■ **TASK GOAL**
Present every line of the records below as a numbered list, omitting any blank lines.

Data entries
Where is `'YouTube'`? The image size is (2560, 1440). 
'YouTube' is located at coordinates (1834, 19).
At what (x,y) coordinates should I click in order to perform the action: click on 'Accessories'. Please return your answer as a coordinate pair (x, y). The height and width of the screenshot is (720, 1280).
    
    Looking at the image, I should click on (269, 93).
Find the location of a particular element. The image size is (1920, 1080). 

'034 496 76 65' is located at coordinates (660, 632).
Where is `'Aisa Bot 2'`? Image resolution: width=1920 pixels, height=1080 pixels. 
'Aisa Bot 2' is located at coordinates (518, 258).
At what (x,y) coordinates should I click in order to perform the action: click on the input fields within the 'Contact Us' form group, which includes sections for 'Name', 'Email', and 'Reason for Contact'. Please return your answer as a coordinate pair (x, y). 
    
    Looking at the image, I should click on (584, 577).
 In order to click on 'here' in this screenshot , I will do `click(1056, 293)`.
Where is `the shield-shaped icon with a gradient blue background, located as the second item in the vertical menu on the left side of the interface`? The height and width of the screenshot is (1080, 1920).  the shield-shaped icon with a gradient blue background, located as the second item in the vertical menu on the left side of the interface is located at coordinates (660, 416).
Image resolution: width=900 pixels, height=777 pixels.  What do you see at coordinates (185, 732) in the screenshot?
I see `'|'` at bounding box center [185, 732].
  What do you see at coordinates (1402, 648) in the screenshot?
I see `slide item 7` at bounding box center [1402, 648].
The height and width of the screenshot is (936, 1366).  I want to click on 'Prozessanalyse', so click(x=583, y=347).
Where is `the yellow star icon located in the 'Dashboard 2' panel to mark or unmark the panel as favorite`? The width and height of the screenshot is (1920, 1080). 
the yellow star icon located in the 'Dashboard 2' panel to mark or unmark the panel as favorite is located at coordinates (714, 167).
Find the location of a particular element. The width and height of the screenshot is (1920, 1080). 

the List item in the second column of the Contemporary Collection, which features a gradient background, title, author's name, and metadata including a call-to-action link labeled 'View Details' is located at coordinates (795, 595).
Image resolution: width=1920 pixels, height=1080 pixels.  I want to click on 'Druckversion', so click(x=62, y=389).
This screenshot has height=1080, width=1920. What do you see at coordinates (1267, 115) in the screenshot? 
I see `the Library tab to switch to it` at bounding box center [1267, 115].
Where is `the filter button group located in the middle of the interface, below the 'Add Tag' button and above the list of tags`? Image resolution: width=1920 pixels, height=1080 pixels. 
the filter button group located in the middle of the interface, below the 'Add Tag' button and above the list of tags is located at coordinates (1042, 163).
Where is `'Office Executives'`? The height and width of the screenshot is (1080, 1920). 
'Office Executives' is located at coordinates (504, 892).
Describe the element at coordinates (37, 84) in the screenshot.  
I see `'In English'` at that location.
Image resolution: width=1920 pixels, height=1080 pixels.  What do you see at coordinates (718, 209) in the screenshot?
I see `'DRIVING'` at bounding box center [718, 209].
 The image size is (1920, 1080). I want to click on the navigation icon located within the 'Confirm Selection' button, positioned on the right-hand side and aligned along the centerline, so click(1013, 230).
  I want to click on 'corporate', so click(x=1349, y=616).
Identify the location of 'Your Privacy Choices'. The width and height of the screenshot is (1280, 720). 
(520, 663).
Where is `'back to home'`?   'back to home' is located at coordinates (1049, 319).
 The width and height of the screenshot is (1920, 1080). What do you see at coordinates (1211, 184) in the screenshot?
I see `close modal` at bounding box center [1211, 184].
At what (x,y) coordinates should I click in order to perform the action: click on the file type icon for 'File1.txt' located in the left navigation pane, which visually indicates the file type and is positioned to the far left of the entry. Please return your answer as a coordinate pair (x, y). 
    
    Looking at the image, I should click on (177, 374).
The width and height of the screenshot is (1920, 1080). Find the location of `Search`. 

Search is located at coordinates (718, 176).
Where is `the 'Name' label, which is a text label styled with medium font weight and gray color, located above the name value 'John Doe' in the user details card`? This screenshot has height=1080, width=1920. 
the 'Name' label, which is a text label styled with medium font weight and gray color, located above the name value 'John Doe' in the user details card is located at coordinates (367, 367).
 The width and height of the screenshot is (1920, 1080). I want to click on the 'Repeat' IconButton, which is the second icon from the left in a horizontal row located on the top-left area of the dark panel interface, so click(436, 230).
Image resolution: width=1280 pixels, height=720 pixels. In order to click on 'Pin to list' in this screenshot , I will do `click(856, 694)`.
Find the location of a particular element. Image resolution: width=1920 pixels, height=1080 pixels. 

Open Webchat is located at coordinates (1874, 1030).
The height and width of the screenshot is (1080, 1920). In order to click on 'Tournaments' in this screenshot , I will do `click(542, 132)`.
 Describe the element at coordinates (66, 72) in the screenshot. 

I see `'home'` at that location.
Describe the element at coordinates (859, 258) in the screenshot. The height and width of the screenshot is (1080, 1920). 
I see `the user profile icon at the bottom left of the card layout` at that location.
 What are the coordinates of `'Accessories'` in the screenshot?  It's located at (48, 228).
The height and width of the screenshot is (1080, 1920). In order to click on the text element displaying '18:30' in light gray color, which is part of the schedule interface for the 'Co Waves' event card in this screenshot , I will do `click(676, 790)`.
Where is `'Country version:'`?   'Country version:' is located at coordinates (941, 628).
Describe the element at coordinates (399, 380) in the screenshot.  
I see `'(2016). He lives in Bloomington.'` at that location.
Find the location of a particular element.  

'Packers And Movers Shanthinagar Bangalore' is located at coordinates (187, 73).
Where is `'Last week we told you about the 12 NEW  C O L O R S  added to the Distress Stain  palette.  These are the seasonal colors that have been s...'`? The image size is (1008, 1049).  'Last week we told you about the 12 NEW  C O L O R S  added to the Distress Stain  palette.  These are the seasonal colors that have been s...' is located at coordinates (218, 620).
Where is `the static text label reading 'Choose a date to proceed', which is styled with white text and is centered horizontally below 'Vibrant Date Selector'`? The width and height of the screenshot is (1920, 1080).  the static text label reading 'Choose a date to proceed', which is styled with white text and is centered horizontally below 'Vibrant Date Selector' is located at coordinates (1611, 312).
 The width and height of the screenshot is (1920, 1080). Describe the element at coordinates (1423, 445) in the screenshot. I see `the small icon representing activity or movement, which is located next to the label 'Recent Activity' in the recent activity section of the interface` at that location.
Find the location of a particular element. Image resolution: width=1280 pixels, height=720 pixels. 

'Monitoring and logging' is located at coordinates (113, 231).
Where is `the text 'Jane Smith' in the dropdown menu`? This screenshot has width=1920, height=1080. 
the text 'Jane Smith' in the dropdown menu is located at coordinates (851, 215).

■ **ANSWER**
1. Where is `'YouTube'`? The image size is (2560, 1440). 
2. 'YouTube' is located at coordinates (1834, 19).
3. At what (x,y) coordinates should I click in order to perform the action: click on 'Accessories'. Please return your answer as a coordinate pair (x, y). The height and width of the screenshot is (720, 1280).
4.     Looking at the image, I should click on (269, 93).
5. Find the location of a particular element. The image size is (1920, 1080). 
6. '034 496 76 65' is located at coordinates (660, 632).
7. Where is `'Aisa Bot 2'`? Image resolution: width=1920 pixels, height=1080 pixels. 
8. 'Aisa Bot 2' is located at coordinates (518, 258).
9. At what (x,y) coordinates should I click in order to perform the action: click on the input fields within the 'Contact Us' form group, which includes sections for 'Name', 'Email', and 'Reason for Contact'. Please return your answer as a coordinate pair (x, y). 
10.     Looking at the image, I should click on (584, 577).
11.  In order to click on 'here' in this screenshot , I will do `click(1056, 293)`.
12. Where is `the shield-shaped icon with a gradient blue background, located as the second item in the vertical menu on the left side of the interface`? The height and width of the screenshot is (1080, 1920).  the shield-shaped icon with a gradient blue background, located as the second item in the vertical menu on the left side of the interface is located at coordinates (660, 416).
13. Image resolution: width=900 pixels, height=777 pixels.  What do you see at coordinates (185, 732) in the screenshot?
14. I see `'|'` at bounding box center [185, 732].
15.   What do you see at coordinates (1402, 648) in the screenshot?
16. I see `slide item 7` at bounding box center [1402, 648].
17. The height and width of the screenshot is (936, 1366).  I want to click on 'Prozessanalyse', so click(x=583, y=347).
18. Where is `the yellow star icon located in the 'Dashboard 2' panel to mark or unmark the panel as favorite`? The width and height of the screenshot is (1920, 1080). 
19. the yellow star icon located in the 'Dashboard 2' panel to mark or unmark the panel as favorite is located at coordinates (714, 167).
20. Find the location of a particular element. The width and height of the screenshot is (1920, 1080). 
21. the List item in the second column of the Contemporary Collection, which features a gradient background, title, author's name, and metadata including a call-to-action link labeled 'View Details' is located at coordinates (795, 595).
22. Image resolution: width=1920 pixels, height=1080 pixels.  I want to click on 'Druckversion', so click(x=62, y=389).
23. This screenshot has height=1080, width=1920. What do you see at coordinates (1267, 115) in the screenshot? 
24. I see `the Library tab to switch to it` at bounding box center [1267, 115].
25. Where is `the filter button group located in the middle of the interface, below the 'Add Tag' button and above the list of tags`? Image resolution: width=1920 pixels, height=1080 pixels. 
26. the filter button group located in the middle of the interface, below the 'Add Tag' button and above the list of tags is located at coordinates (1042, 163).
27. Where is `'Office Executives'`? The height and width of the screenshot is (1080, 1920). 
28. 'Office Executives' is located at coordinates (504, 892).
29. Describe the element at coordinates (37, 84) in the screenshot.  
30. I see `'In English'` at that location.
31. Image resolution: width=1920 pixels, height=1080 pixels.  What do you see at coordinates (718, 209) in the screenshot?
32. I see `'DRIVING'` at bounding box center [718, 209].
33.  The image size is (1920, 1080). I want to click on the navigation icon located within the 'Confirm Selection' button, positioned on the right-hand side and aligned along the centerline, so click(1013, 230).
34.   I want to click on 'corporate', so click(x=1349, y=616).
35. Identify the location of 'Your Privacy Choices'. The width and height of the screenshot is (1280, 720). 
36. (520, 663).
37. Where is `'back to home'`?   'back to home' is located at coordinates (1049, 319).
38.  The width and height of the screenshot is (1920, 1080). What do you see at coordinates (1211, 184) in the screenshot?
39. I see `close modal` at bounding box center [1211, 184].
40. At what (x,y) coordinates should I click in order to perform the action: click on the file type icon for 'File1.txt' located in the left navigation pane, which visually indicates the file type and is positioned to the far left of the entry. Please return your answer as a coordinate pair (x, y). 
41.     Looking at the image, I should click on (177, 374).
42. The width and height of the screenshot is (1920, 1080). Find the location of `Search`. 
43. Search is located at coordinates (718, 176).
44. Where is `the 'Name' label, which is a text label styled with medium font weight and gray color, located above the name value 'John Doe' in the user details card`? This screenshot has height=1080, width=1920. 
45. the 'Name' label, which is a text label styled with medium font weight and gray color, located above the name value 'John Doe' in the user details card is located at coordinates (367, 367).
46.  The width and height of the screenshot is (1920, 1080). I want to click on the 'Repeat' IconButton, which is the second icon from the left in a horizontal row located on the top-left area of the dark panel interface, so click(436, 230).
47. Image resolution: width=1280 pixels, height=720 pixels. In order to click on 'Pin to list' in this screenshot , I will do `click(856, 694)`.
48. Find the location of a particular element. Image resolution: width=1920 pixels, height=1080 pixels. 
49. Open Webchat is located at coordinates (1874, 1030).
50. The height and width of the screenshot is (1080, 1920). In order to click on 'Tournaments' in this screenshot , I will do `click(542, 132)`.
51.  Describe the element at coordinates (66, 72) in the screenshot. 
52. I see `'home'` at that location.
53. Describe the element at coordinates (859, 258) in the screenshot. The height and width of the screenshot is (1080, 1920). 
54. I see `the user profile icon at the bottom left of the card layout` at that location.
55.  What are the coordinates of `'Accessories'` in the screenshot?  It's located at (48, 228).
56. The height and width of the screenshot is (1080, 1920). In order to click on the text element displaying '18:30' in light gray color, which is part of the schedule interface for the 'Co Waves' event card in this screenshot , I will do `click(676, 790)`.
57. Where is `'Country version:'`?   'Country version:' is located at coordinates (941, 628).
58. Describe the element at coordinates (399, 380) in the screenshot.  
59. I see `'(2016). He lives in Bloomington.'` at that location.
60. Find the location of a particular element.  
61. 'Packers And Movers Shanthinagar Bangalore' is located at coordinates (187, 73).
62. Where is `'Last week we told you about the 12 NEW  C O L O R S  added to the Distress Stain  palette.  These are the seasonal colors that have been s...'`? The image size is (1008, 1049).  'Last week we told you about the 12 NEW  C O L O R S  added to the Distress Stain  palette.  These are the seasonal colors that have been s...' is located at coordinates (218, 620).
63. Where is `the static text label reading 'Choose a date to proceed', which is styled with white text and is centered horizontally below 'Vibrant Date Selector'`? The width and height of the screenshot is (1920, 1080).  the static text label reading 'Choose a date to proceed', which is styled with white text and is centered horizontally below 'Vibrant Date Selector' is located at coordinates (1611, 312).
64.  The width and height of the screenshot is (1920, 1080). Describe the element at coordinates (1423, 445) in the screenshot. I see `the small icon representing activity or movement, which is located next to the label 'Recent Activity' in the recent activity section of the interface` at that location.
65. Find the location of a particular element. Image resolution: width=1280 pixels, height=720 pixels. 
66. 'Monitoring and logging' is located at coordinates (113, 231).
67. Where is `the text 'Jane Smith' in the dropdown menu`? This screenshot has width=1920, height=1080. 
68. the text 'Jane Smith' in the dropdown menu is located at coordinates (851, 215).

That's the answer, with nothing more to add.